I finally released the contributed plugins pack for PyBlosxom 1.3. To be honest, I really wanted to get around to testing everything more, but it's a big project and I never made the time to do it. Rather than sitting on it forever, I decided to release it now. It's vaguely possible that someone out there will download it, discover that the plugins they're interested in are terribly tested, and help fixing the real problem which is that the only testing we do on the PyBlosxom project is anecdotal testing ("well, it works for me...") by setting up some kind of magical testing framework.

More details on the PyBlosxom site.

PyBlosxom status: 05/09/2006

I applied a few patches that I've received over the last month or so. I'll hopefully release the contributed plugins pack--there have been a lot of updates since I last released it (ages and ages ago).

Next step is to fold some more documentation into the manual and figure out to handle contributed plugins better. Need to figure out how to fix the problem that the ones I don't use on my blog are of unknown quality and different versions of the different plugins work with different version of PyBlosxom. I'd also like to re-organize the plugins into categories that make more sense.

At one point I was planning on building a page on the web-site tracking things that need to be done for PyBlosxom. Now I think I'll just put the list in a TODO.txt file in Subversion along with everything else. It occurs to me we probably had one at one point, but I probably deleted it.

PuTTYcyg

Mark Edgar's PuTTYcyg patch is awesome. I've always had difficulties with the Cygwin console and using PuTTYcyg makes me happier. Definitely worth looking at if the Cygwin console issues (resize issues, fonts, copy/paste issues, ...) make life irritating.
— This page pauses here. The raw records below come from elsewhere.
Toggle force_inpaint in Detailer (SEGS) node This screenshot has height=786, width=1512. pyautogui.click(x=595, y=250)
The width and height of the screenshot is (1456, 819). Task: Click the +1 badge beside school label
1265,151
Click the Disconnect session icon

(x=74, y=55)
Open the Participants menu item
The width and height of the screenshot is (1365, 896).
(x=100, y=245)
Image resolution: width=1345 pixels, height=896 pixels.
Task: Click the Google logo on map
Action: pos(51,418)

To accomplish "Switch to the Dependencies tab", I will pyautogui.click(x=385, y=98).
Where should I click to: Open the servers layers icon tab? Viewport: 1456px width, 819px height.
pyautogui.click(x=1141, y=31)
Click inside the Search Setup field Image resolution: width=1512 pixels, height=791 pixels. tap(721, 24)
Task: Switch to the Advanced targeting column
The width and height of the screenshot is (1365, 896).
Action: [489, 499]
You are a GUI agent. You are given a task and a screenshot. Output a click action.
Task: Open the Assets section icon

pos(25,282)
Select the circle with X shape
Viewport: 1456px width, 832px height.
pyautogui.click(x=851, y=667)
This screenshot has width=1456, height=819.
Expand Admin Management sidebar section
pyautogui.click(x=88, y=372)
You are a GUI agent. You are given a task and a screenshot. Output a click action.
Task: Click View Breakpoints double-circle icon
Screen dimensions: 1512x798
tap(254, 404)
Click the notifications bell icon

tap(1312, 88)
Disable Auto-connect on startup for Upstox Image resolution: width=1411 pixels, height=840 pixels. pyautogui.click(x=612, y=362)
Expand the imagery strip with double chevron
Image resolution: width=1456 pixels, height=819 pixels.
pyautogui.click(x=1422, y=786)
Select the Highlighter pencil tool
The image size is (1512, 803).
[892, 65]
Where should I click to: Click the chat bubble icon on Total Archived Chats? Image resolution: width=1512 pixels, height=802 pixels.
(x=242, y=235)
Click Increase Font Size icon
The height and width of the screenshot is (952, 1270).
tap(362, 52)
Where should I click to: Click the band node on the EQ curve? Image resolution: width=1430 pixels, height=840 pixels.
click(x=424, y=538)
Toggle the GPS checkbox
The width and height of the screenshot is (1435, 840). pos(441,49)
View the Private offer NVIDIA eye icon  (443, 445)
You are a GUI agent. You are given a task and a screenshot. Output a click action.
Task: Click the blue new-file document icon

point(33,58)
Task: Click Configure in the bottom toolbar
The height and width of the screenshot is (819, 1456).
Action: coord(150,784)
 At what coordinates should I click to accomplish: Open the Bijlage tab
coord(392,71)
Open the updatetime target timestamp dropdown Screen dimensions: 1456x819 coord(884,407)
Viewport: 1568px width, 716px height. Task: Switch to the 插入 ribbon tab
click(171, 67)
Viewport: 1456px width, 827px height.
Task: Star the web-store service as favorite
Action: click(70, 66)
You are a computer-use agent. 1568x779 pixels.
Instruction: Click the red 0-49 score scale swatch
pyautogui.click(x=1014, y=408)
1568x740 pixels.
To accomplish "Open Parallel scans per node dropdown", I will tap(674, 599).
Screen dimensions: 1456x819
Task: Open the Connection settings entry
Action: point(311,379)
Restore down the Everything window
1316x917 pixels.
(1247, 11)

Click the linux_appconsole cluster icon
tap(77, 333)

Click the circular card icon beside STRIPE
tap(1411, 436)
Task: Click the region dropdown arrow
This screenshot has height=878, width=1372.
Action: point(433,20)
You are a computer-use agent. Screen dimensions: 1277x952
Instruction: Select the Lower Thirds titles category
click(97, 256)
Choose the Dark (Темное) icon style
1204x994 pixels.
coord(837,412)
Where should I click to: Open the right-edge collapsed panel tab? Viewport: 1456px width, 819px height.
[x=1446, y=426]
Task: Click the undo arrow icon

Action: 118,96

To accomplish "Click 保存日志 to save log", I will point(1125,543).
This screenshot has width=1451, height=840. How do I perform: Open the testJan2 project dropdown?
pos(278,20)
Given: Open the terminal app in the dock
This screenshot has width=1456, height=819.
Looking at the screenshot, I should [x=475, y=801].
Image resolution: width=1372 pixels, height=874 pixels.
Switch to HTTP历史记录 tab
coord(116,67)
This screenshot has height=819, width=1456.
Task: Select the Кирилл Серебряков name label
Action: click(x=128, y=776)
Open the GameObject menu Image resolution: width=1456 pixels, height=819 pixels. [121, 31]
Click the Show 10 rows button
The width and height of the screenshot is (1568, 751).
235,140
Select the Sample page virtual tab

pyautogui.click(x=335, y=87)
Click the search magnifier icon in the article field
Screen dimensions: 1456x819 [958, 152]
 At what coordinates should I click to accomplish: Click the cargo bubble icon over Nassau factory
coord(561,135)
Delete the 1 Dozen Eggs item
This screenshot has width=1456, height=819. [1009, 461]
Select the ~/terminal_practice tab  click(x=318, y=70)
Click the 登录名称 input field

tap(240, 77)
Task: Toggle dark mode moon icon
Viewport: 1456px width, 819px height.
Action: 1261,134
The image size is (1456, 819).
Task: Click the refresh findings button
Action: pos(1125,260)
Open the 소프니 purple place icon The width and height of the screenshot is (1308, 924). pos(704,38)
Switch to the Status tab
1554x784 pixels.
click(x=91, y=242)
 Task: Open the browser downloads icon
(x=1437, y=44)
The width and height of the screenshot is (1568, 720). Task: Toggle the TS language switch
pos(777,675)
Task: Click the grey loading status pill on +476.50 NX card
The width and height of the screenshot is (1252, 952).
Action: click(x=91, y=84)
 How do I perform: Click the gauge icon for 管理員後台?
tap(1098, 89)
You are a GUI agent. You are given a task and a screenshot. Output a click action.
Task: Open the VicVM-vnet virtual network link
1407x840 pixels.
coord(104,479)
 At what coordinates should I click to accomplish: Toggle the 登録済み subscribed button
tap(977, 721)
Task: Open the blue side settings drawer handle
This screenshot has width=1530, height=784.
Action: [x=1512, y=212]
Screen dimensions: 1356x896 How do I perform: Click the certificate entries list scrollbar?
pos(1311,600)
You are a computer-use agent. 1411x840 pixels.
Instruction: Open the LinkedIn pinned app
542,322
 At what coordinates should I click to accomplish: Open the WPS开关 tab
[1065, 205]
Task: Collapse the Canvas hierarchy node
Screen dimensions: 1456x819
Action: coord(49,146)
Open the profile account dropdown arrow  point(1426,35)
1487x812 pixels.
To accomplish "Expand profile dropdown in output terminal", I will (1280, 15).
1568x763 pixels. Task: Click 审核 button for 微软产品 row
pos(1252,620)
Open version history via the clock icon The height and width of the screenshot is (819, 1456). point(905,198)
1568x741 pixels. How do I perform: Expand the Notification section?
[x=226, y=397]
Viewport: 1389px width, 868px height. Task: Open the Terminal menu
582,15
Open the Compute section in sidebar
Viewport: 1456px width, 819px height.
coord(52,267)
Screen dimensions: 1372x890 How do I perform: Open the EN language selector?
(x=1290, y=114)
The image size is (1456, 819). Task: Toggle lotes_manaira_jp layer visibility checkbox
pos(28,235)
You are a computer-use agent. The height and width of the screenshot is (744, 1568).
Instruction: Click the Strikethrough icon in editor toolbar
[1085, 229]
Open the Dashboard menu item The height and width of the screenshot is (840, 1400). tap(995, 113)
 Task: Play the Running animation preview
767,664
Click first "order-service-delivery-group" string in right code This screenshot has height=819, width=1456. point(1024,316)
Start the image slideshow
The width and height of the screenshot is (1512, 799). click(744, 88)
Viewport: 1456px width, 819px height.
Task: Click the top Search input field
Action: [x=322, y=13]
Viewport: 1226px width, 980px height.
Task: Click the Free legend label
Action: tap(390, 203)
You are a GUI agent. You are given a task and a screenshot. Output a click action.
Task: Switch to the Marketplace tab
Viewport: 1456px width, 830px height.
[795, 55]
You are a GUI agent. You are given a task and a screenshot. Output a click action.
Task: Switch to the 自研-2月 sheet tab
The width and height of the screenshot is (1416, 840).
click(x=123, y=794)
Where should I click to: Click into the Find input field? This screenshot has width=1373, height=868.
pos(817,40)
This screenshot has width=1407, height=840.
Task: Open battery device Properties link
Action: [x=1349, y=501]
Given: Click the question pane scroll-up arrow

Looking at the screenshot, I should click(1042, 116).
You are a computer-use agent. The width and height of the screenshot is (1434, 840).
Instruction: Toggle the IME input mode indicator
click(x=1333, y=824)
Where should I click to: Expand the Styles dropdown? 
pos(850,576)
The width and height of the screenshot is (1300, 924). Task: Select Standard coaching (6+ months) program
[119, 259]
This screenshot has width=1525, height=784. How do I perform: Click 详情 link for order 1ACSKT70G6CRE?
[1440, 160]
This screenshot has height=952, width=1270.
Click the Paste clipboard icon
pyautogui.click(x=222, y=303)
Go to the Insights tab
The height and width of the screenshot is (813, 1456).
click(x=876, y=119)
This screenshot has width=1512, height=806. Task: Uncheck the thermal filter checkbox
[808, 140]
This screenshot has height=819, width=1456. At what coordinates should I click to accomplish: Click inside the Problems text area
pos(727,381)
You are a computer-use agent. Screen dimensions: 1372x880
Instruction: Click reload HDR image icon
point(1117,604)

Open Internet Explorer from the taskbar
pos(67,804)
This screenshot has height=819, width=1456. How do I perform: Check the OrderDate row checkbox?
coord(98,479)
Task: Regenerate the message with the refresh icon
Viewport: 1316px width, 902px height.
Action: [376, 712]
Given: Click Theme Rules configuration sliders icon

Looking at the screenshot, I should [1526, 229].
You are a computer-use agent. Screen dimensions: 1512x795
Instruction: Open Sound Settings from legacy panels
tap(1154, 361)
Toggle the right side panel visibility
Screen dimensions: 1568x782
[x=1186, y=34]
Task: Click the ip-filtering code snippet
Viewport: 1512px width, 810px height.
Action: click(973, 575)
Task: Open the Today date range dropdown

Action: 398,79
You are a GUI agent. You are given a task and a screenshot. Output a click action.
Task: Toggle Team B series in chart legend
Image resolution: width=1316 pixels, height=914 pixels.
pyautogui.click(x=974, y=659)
Wedding site: using Pylons

I'm building a wedding site that contains mostly static material but has some material that's reminsicent of CMS and some material that's database-driven, too.

I surveyed the scene of Python web-frameworks and settled on Pylons for various reasons but mostly because:

  • I liked their website. It was easy to figure out what it does, how it's architected, and I can find what I'm looking for.

  • It's built on Paste. Paste is great infrastructure.

  • It supports WSGI. Makes it easier to interoperate with other applications.

  • The project is healthy.

I've spent 40 minutes or so fiddling with the site so far with only a few minor issues which required me to go poking through documentation. One of the issues is that I have a series of templates in my templates/ dir and I uncommented out the commented out code in the template.py controller so it's like this:

from weddingwww.lib.base import *

class TemplateController(BaseController):
    def view(self, url):
        from pkg_resources import resource_exists
        if resource_exists('weddingwww', url+'.myt'):
            m.subexec(url+'.myt')
        else:
            m.abort(404, "File not found '%s'" % url)

That doesn't seem to work as I'd expect. For example, if I go to http://localhost:5000/meeting, the url parameter ends up as meeting but the resources_exist returns a false even though there's a meeting.myt file in my templates directory.

After fiddling with this and trying to figure out where pkg_resources is defined, I just commented the code out and changed it to this:

from weddingwww.lib.base import *

class TemplateController(BaseController):
    def view(self, url):
        m.subexec(url+'.myt')

which obviously does the wrong thing if the file doesn't exist.

New Google Talk

There's a new Google Talk version; they added pictures and some other stuff. But in doing that they changed it so that it whacks all indentation. So copy and pasting code snippets to people doesn't work as well becase all the preceeding white space in each line is removed. That makes it infinitely less useful for me and pretty irksome.